Tarefas a cumprir:
[1] Responda, com base no texto sobre leptospirose:
(a) Qual é o período médio de incubação da leptospira?
(b) Quantos casos notificados e quantos óbitos o Rio registrou na epidemia de 1996?
(c) Qual enzima é responsável pela absorção de sódio no túbulo proximal?
[2] Transcreva do texto sobre leptospirose o trecho que se inicia com as palavras "Quem teve contato" e se encerra com "sociais e ambientais.".

Trecho do texto:
:::
A insuficiência renal aguda da leptospirose, ao contrário dos demais tipos de insuficiência renal, evolui inicialmente com maior excreção renal de potássio, o que acarreta uma diminuição da sua concentração plasmática. "Levantamos a hipótese de que uma diminuída reabsorção de sódio nos rins pudesse aumentar as trocas sódio–potássio, promovendo também maior excreção do potássio. Essa alteração compromete a atividade da enzima (Na+, K+ ATPase) responsável pela absorção de sódio no túbulo proximal, que é uma parte do rim onde inicialmente se instala a leptospira. Isso poderia explicar essas alterações”, conta.
Os cientistas descobriram que a administração intravenosa de albumina humana pode ser a base de um novo tratamento para pacientes com casos graves da doença (síndrome de Weil). “Verificamos em experimentos laboratoriais in vitro que a albumina protege contra os efeitos tóxicos do ácido graxo e da glicolipoproteína da leptospira”, diz Castro Faria. Aplicações da substância em pacientes com estado avançado de leptospirose mostraram que a essa proteína contribui para reverter o comprometimento dos órgãos afetados pela insuficiência renal. “A albumina evita que a glicolipoproteína e o nível aumentado de ácidos graxos como o oléico, consequencia do comprometimento hepático, sejam inibidores da bomba de sódio e potássio. Nos casos graves, a albumina plasmática tende a atingir valores muito baixos, sendo uma das conseqüências da disfunção hepática”.
Outra contribuição do estudo diz respeito ao monitoramento da vulnerabilidade clínica dos pacientes com leptospirose, por meio da avaliação das chances do paciente melhorar ou não. “Desenvolvemos critérios de avaliação prognóstica por meio do controle da relação molar ácido oléico/albumina. A partir daí, podemos dizer qual a tendência do paciente piorar ou não, dois dias após o exame. Desenvolvemos também um teste capaz de monitorar a capacidade de proteção do soro sanguíneo do indivíduo contra o efeito citotóxico do ácido oléico, que apresentou ótima capacidade prognóstica”, diz.
Atualmente, os medicamentos utilizados no tratamento da leptospirose são basicamente antibióticos. No entanto, nem sempre a administração deles é eficaz. A pesquisa se propõe a preencher essa lacuna. “O antibiótico não é efetiva no tratamento para os casos graves. A leptospira é muito sensível a diversos antibióticos, mas só funciona no estágio inicial”, diz.
Quem teve contato com água contaminada devido aos recentes alagamentos no início do mês ainda pode apresentar os sintomas da leptospirose. Isso porque a leptospira tem um período de incubação, em média, de sete a 12 dias, podendo variar de um a 24 dias. “Sem dúvida, a maior parte dos casos ainda vai aparecer. Muitos não serão contabilizados, pois os sintomas dos casos mais brandos serão semelhantes ao de uma gripe comum”, avalia.
O Rio apresentou, em 1996, uma das maiores epidemias urbanas, logo após ter sido atingido por fortes temporais em fevereiro, com 1732 casos notificados e 51 óbitos. O contexto ambiental do surto de leptospirose naquele ano, na Zona Oeste, indicou que as maiores taxas de incidência ocorreram nas regiões sujeitas à inundação e ao redor das zonas de acumulação de lixo, apontando para a combinação de fatores sociais e ambientais.
A leptospirose está no grupo das chamadas "doenças negligenciadas" – aquelas que, segundo a classificação da Organização Mundial da Saúde (OMS), atingem predominantemente ou exclusivamente populações de países em desenvolvimento. “É uma doença mundial, mas nos climas tropicais há epidemias que atingem mais a população, especialmente nos períodos chuvosos”, conclui.
:::
Entradas de dados armazenados:
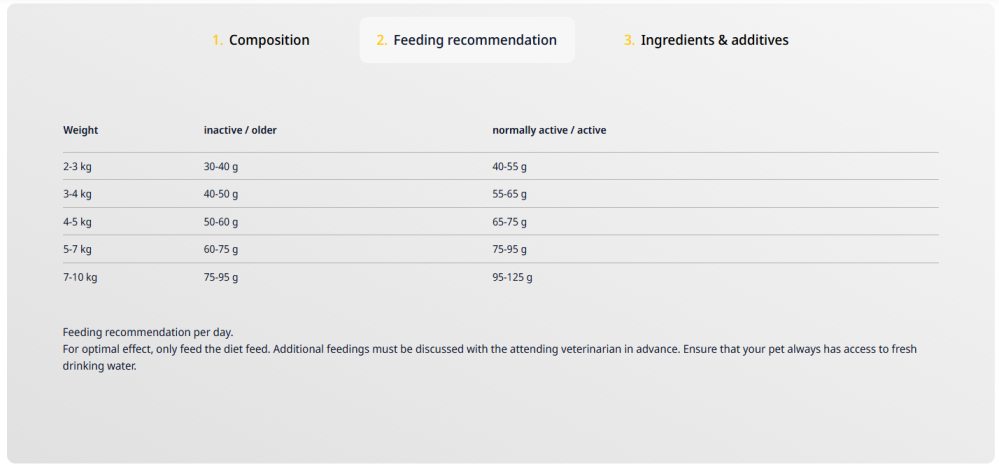
Task: Select the 3-4 kg weight row
Action: click(x=77, y=194)
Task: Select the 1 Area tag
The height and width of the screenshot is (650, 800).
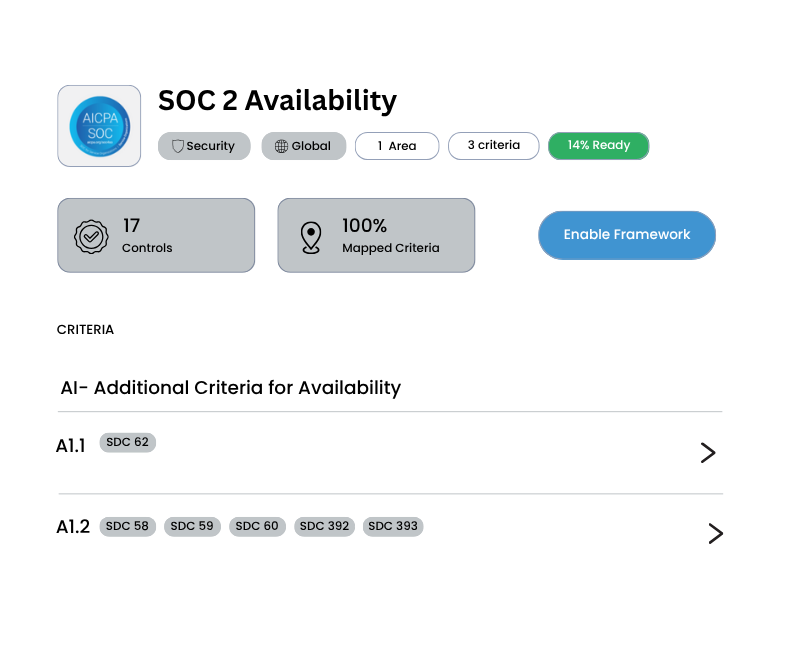Action: pyautogui.click(x=397, y=146)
:::
Respostas:
[1]
(a) De sete a 12 dias.
(b) 1732 casos notificados e 51 óbitos.
(c) A enzima (Na+, K+ ATPase).

[2]
Quem teve contato com água contaminada devido aos recentes alagamentos no início do mês ainda pode apresentar os sintomas da leptospirose. Isso porque a leptospira tem um período de incubação, em média, de sete a 12 dias, podendo variar de um a 24 dias. “Sem dúvida, a maior parte dos casos ainda vai aparecer. Muitos não serão contabilizados, pois os sintomas dos casos mais brandos serão semelhantes ao de uma gripe comum”, avalia.
O Rio apresentou, em 1996, uma das maiores epidemias urbanas, logo após ter sido atingido por fortes temporais em fevereiro, com 1732 casos notificados e 51 óbitos. O contexto ambiental do surto de leptospirose naquele ano, na Zona Oeste, indicou que as maiores taxas de incidência ocorreram nas regiões sujeitas à inundação e ao redor das zonas de acumulação de lixo, apontando para a combinação de fatores sociais e ambientais.